◆ EXCERPTED PASSAGE:

>>

The Fatima massacre refers to an incident in Fátima, Buenos Aires, Argentina, where 30 prisoners in the custody of the federal police were illegally detained, drugged and shot. On August 20, 1976, the bodies of the victims were blown up.

== Events ==

Shortly after four o'clock on the morning of August 20, a loud explosion woke inhabitants of Fatima. Workers at a nearby brick foundry arrived on scene and claimed they had found human remains scattered over an area of one hundred yards, presumably a result of the explosion. Almost immediately the area was fenced by soldiers. Photojournalists who had taken photos were kidnapped. The soldiers and civilian staff collected the body parts and loaded them onto a truck of the Municipality of Pilar.

According to the police, the victims were thirty people, ten women and twenty men, including some teenagers. Only five could be identified at the time. The bodies of the unidentified victims were buried in Derqui Pte Cemetery, where they were exhumed years later for identification.

<<

◆ EXTRACTED RECORDS:
>>

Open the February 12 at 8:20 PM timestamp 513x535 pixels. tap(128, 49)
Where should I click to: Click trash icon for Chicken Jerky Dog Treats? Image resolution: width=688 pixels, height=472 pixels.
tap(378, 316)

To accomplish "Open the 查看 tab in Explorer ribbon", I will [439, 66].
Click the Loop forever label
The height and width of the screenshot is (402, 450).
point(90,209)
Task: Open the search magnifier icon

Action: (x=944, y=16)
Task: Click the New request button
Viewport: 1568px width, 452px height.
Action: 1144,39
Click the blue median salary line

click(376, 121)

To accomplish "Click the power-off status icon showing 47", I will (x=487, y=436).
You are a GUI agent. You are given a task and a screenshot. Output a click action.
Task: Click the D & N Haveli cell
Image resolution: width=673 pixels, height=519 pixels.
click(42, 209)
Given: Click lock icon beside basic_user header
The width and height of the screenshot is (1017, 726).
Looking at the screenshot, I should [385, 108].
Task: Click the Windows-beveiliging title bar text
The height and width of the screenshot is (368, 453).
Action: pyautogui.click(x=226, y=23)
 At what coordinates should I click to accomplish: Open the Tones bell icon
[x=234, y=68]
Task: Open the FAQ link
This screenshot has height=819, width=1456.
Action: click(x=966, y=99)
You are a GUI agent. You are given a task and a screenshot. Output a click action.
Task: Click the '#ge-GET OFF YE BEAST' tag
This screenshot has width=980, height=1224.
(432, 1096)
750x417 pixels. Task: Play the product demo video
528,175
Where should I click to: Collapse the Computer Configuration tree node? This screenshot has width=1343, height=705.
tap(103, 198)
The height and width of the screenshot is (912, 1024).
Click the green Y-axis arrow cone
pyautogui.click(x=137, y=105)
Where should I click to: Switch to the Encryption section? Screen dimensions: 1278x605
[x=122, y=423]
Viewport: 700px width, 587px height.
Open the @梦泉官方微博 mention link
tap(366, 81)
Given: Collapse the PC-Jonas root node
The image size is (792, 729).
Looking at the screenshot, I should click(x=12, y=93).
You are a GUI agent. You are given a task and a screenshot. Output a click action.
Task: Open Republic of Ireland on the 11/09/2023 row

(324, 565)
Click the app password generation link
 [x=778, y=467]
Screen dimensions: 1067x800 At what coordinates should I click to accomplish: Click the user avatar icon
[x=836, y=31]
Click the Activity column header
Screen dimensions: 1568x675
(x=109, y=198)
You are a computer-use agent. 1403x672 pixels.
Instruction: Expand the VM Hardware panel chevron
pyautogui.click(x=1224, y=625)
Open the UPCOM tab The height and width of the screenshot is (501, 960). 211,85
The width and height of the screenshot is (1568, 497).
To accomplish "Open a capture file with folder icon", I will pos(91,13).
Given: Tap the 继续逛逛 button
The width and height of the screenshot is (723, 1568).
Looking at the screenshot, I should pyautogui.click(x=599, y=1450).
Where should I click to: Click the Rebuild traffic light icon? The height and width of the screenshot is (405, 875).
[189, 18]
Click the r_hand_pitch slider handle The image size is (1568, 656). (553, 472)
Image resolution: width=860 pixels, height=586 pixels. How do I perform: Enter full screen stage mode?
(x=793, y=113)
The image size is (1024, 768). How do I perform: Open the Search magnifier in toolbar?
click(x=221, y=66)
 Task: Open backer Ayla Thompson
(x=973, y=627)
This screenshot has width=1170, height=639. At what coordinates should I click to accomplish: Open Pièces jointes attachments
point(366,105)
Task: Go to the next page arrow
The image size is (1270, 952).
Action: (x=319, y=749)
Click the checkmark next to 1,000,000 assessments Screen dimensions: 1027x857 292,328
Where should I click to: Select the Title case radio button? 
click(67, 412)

<<

◆ TASK LIST:
- 1) In the Fatima massacre passage, quote the text between "Shortly after four" and "Municipality of Pilar.", inclusive.
- 2) Turn the paragraph of the Fatima massacre passage that starts "Shortly after four o'clock" into a shorter bulleted list that keeps its main facts.
- 3) Continue the Fatima massacre passage from its final sentence.

◆ ANSWERS BY TASK:
- 1)
Shortly after four o'clock on the morning of August 20, a loud explosion woke inhabitants of Fatima. Workers at a nearby brick foundry arrived on scene and claimed they had found human remains scattered over an area of one hundred yards, presumably a result of the explosion. Almost immediately the area was fenced by soldiers. Photojournalists who had taken photos were kidnapped. The soldiers and civilian staff collected the body parts and loaded them onto a truck of the Municipality of Pilar.

- 2)
- A loud explosion woke Fatima's inhabitants shortly after 4 a.m. on August 20.
- Workers from a nearby brick foundry reported human remains scattered over about one hundred yards.
- Soldiers fenced off the area almost immediately.
- Photojournalists who had taken photos were kidnapped.
- Soldiers and civilian staff collected the body parts and loaded them onto a Municipality of Pilar truck.

- 3)
The Argentine Forensic Anthropology Team was able to identify eleven more victims. One of the first was Susana Pedrini of Bronzel, after whom they named a street in the center of Pilar, specifically in the square near the water tank.. Pedrini, who was abducted together with her husband and her mother, was two and a half months pregnant when she was killed. Only half of the victims could be identified by family and friends through the work of the Argentine Forensic Anthropology Team.

On July 11, 2008, two former Argentine police officers were sentenced to life in prison without parole for their role in the killings.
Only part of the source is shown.